### [What this task involves]
Every record that follows must be returned word for word.

### [Input for this task]

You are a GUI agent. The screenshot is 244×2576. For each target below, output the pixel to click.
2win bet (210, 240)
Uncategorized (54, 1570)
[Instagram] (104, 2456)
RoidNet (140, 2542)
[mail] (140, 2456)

### [Response to the task]
You are a GUI agent. The screenshot is 244×2576. For each target below, output the pixel to click.
2win bet (210, 240)
Uncategorized (54, 1570)
[Instagram] (104, 2456)
RoidNet (140, 2542)
[mail] (140, 2456)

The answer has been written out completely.